Rear pads...tools needed 13mm socket and 15mm open ended wrench (to hold guide pin nut while you loosen lock bolts, this needs to be a thin wrench..I ground down an old wrench to fit..or you could get a thin 15mm hub spanner from a bike shop). Again, pull guide pins out (under rubber boots) and clean/grease. Lock bolts, either buy new ones or clean and use some "locktite blue" on em..torque 6 ft lb. Rear caliper pistons MUST be retracted with a "caliper retraction tool" that turns piston while compressing it to avoid damage to e brake adjusters inside the caliper!







You can borrow this tool set at our local Autozone stores here..for FREE!...If you're flushing brake fluid too..be aware that the bleeding sequence for the MKV IS NOT the same as for older VW's...(RR, LR, RF, LF)...MKV sequence is LF...RF...LR...RR!







If you're planning on doin rotors too...the rears are a PITA...hard to get caliper carrier bolts out..and they're ONE TIME USE stretch torqued..super tight!


----------



## gtidylank (Mar 14, 2007)

*Re: DIY for Brake Pad Replacement on MK5 GTI (spitpilot)*

good info.. i'm doing Front only pad and rotors this weekend and a flush, had no idea sequence would be different
any other tips for doing the fronts?


----------



## spitpilot (Feb 14, 2000)

*Re: DIY for Brake Pad Replacement on MK5 GTI (gtidylank)*


_Quote, originally posted by *gtidylank* »_good info.. i'm doing Front only pad and rotors this weekend and a flush, had no idea sequence would be different
any other tips for doing the fronts?

Clean and regrease caliper guide pins with "synthetic caliper grease" torque on pins...22 ft lb.
"Clean if reusing"...says Bentley about caliper carrier mounting bolts....gotta pull caliper carrier to change your rotors...bolt torque 140 ft-lb...wheel lug torqe 90 ft lb. I use "brake quiet" on the pad backing (if pads don't come with antisqueal shims already installed at the factory) and put a little brake caliper grease on points of contact..seems to hold down squealin pretty good...put a little antisieze on the rotor hold down screw to make it ezier to come out next time...VW says NOT to use antisieze or any other lube on wheel lugs...there's some guys from the NE who beg to differ...here in CA I've always torqued wheel lugs dry (other mfgs like Toyota and BMW that I"ve read shop manuals for also say NO lube on wheel lugs)...you make the call... http://****************.com/smile/emthup.gif I DO wipe a thin film of antisieze around the hub opening of the rotors and on the surface of the hub (make sure hub surface is clean and smooth...leaving grit/rust build up on the hub face can contribute to rotor warping...
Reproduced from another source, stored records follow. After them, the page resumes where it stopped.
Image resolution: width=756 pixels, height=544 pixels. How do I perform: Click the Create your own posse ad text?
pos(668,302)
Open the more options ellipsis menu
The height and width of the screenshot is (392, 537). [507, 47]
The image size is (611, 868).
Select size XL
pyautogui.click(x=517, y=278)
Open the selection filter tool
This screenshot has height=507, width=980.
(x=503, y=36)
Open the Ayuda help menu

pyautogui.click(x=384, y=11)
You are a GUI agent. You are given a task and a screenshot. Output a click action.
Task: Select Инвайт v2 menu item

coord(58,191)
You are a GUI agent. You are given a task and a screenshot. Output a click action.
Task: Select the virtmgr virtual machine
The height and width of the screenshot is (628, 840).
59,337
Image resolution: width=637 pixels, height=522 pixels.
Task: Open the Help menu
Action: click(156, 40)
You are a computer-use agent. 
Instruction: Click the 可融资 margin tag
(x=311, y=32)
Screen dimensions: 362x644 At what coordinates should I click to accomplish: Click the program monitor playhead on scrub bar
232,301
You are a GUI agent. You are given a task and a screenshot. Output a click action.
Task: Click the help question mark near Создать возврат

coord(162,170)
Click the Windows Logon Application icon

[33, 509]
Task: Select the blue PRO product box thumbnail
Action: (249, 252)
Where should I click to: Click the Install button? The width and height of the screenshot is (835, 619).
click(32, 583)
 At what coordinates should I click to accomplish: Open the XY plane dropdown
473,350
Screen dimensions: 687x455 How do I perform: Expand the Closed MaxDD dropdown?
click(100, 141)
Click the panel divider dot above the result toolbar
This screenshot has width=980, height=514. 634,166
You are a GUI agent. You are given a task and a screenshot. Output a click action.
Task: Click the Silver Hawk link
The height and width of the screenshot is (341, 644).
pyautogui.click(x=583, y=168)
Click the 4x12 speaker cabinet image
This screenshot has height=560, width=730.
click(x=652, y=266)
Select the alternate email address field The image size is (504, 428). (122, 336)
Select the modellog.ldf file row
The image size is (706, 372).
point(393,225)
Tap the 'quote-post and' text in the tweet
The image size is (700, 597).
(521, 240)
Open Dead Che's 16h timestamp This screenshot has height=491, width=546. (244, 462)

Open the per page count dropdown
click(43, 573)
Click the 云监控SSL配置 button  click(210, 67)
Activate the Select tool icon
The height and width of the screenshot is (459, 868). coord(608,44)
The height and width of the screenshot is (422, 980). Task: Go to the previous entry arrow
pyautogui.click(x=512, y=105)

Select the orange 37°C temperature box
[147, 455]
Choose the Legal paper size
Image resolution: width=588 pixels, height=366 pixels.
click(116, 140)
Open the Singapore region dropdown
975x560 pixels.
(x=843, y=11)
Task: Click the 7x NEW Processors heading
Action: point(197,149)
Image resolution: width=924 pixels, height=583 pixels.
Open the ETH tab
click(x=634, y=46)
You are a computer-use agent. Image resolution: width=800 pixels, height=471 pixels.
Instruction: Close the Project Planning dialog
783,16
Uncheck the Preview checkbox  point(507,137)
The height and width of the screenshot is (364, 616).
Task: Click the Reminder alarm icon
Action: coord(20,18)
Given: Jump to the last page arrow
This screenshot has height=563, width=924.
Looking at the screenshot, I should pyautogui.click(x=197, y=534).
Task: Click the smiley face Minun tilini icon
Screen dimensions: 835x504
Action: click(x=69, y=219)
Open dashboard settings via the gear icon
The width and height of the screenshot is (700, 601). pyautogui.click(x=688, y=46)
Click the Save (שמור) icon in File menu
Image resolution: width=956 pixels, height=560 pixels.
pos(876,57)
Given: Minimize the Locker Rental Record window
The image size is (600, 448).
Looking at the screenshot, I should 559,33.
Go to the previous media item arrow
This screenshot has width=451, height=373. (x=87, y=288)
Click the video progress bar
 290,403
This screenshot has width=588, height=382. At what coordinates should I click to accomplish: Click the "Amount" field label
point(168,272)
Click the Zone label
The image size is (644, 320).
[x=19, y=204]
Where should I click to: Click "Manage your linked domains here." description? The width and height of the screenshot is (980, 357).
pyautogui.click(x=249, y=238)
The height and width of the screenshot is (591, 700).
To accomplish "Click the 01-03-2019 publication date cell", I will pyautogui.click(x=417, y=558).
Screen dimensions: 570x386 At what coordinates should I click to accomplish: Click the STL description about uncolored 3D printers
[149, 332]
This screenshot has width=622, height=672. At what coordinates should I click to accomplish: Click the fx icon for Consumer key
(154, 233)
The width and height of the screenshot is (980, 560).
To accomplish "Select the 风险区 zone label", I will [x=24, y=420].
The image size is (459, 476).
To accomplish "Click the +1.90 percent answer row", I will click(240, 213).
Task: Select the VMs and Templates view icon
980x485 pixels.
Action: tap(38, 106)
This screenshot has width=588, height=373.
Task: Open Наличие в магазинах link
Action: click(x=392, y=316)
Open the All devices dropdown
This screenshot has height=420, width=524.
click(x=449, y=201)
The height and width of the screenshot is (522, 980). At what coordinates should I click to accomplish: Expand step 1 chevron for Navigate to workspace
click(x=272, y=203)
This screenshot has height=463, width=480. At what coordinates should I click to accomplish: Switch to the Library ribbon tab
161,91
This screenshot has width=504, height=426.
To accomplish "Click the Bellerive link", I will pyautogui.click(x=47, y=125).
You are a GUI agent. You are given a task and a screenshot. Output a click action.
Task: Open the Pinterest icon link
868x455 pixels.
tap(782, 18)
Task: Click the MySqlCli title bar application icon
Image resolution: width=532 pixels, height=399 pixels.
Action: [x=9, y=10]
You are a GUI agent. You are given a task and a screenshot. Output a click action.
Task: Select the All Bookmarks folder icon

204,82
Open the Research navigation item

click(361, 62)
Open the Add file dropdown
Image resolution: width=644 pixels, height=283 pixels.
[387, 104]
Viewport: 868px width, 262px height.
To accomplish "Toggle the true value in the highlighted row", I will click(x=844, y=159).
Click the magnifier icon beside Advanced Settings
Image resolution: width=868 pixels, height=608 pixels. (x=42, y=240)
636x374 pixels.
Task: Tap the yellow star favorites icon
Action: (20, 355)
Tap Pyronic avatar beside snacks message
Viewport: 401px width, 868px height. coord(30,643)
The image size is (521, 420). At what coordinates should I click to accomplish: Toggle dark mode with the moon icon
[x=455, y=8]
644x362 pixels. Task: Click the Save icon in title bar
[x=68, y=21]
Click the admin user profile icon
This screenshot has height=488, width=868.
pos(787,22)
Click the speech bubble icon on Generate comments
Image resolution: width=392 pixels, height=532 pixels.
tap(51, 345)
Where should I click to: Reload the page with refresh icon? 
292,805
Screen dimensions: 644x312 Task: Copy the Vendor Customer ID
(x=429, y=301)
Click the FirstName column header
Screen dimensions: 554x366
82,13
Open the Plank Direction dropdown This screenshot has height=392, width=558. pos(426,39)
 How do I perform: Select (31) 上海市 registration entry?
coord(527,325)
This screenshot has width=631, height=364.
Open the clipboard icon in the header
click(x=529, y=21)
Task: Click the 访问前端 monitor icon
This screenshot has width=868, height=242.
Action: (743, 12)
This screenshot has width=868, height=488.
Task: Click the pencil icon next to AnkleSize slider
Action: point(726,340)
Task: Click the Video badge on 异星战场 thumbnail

_Modified by spitpilot at 8:36 AM 6-17-2009_


----------



## gtidylank (Mar 14, 2007)

*Re: DIY for Brake Pad Replacement on MK5 GTI (spitpilot)*


_Quote, originally posted by *spitpilot* »_
leaving grit/rust build up on the hub face can contribute to rotor warping...









_Modified by spitpilot at 8:36 AM 6-17-2009_

Thanks for the info... **** I wish I knew the last part before... probably what contributed to my rotors warping already at 60K I don't ride the brakes but I have had my wheels on and of a couple dozen times


----------



## QRZ DX (Jan 1, 2007)

*Re: DIY for Brake Pad Replacement on MK5 GTI (Mattj63)*

http://www.golfmkv.net/blog/archives/date/2008/03
This link leads to a few other DIYs. One I want to see if how to do a DSG drain and re-fill. My dealer wants only $475.


----------



## QRZ DX (Jan 1, 2007)

*Re: DIY for Brake Pad Replacement on MK5 GTI (spitpilot)*

7mm or 8mm Allen?


----------



## spitpilot (Feb 14, 2000)

*Re: DIY for Brake Pad Replacement on MK5 GTI (QRZ DX)*

8mm...buy a set from Sears..they have 'em on sale all the time for 1/2 price..everythign from 4mm thru 10mm for $20 or so. http://****************.com/smile/emthup.gif


----------



## Mattj63 (Aug 16, 2006)

*Re: DIY for Brake Pad Replacement on MK5 GTI (spitpilot)*

Thanks! Question. The initial reply says 15mm narrow wrench (which I have), and the linked DIY on golfmkv.net says 16mm.
Which is it? Different for different model or years?


----------



## spitpilot (Feb 14, 2000)

*Re: DIY for Brake Pad Replacement on MK5 GTI (Mattj63)*

15mm...is what I've used on VW rear lock nuts for years..including my MKV Rabbit. http://****************.com/smile/emthup.gif


----------